Dataset entries:
__________
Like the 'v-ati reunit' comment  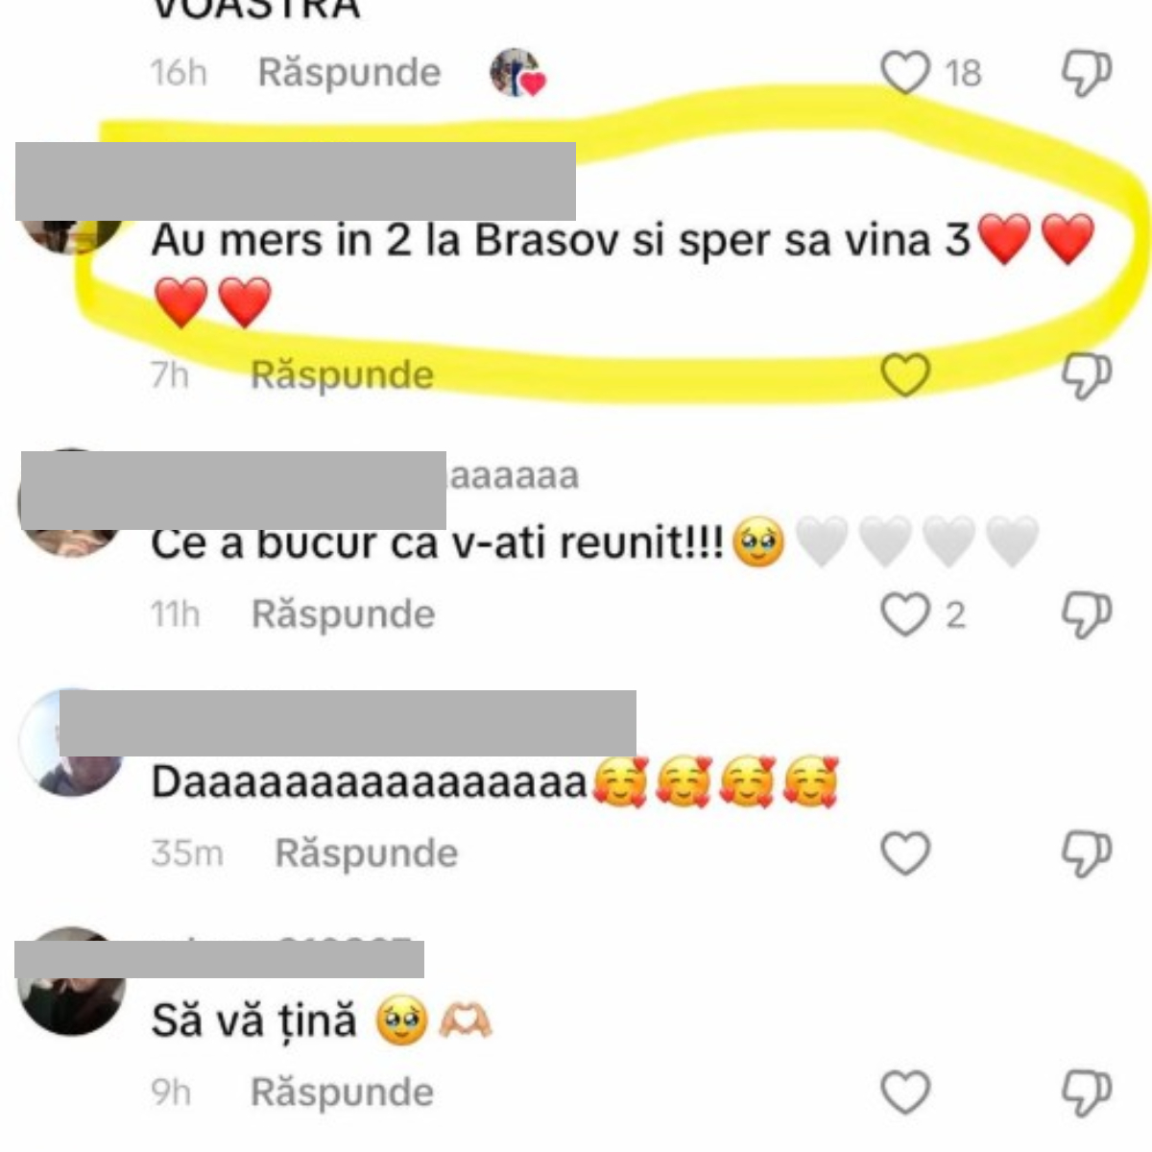[905, 614]
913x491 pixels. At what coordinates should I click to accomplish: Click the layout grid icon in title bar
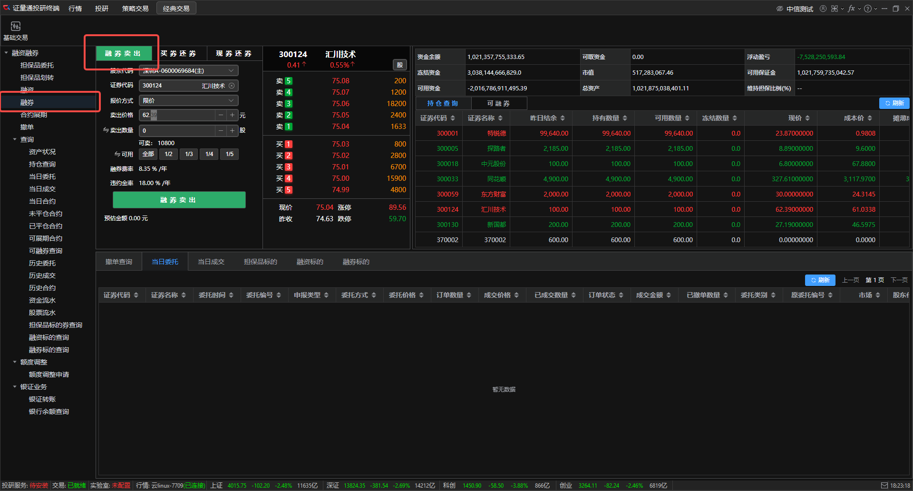click(835, 9)
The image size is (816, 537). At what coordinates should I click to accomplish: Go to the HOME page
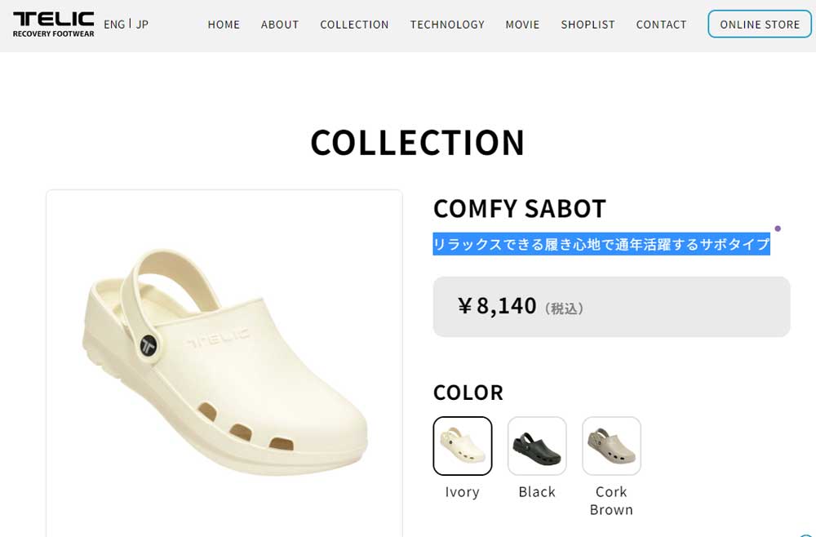coord(224,24)
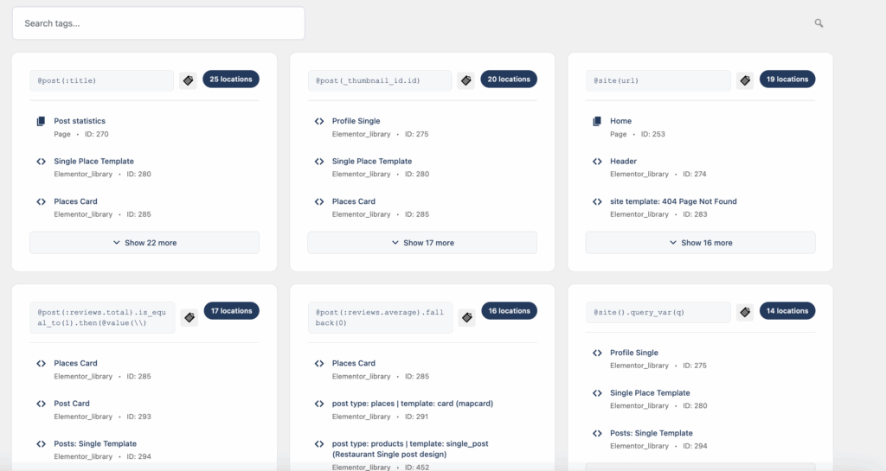Click the page icon next to Post statistics
886x471 pixels.
tap(41, 122)
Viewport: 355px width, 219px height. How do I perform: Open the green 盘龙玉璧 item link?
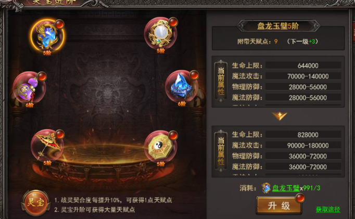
__________
Your objective:
If the records contain pictures, skip them, and transcribe exactly every line from the one with "The image size" through the last line.

Answer area:
The image size is (816, 537). At what coordinates should I click to accomplish: Go to the HOME page
coord(224,24)
Click the page icon next to Post statistics
886x471 pixels.
tap(41, 122)
Viewport: 355px width, 219px height. How do I perform: Open the green 盘龙玉璧 item link?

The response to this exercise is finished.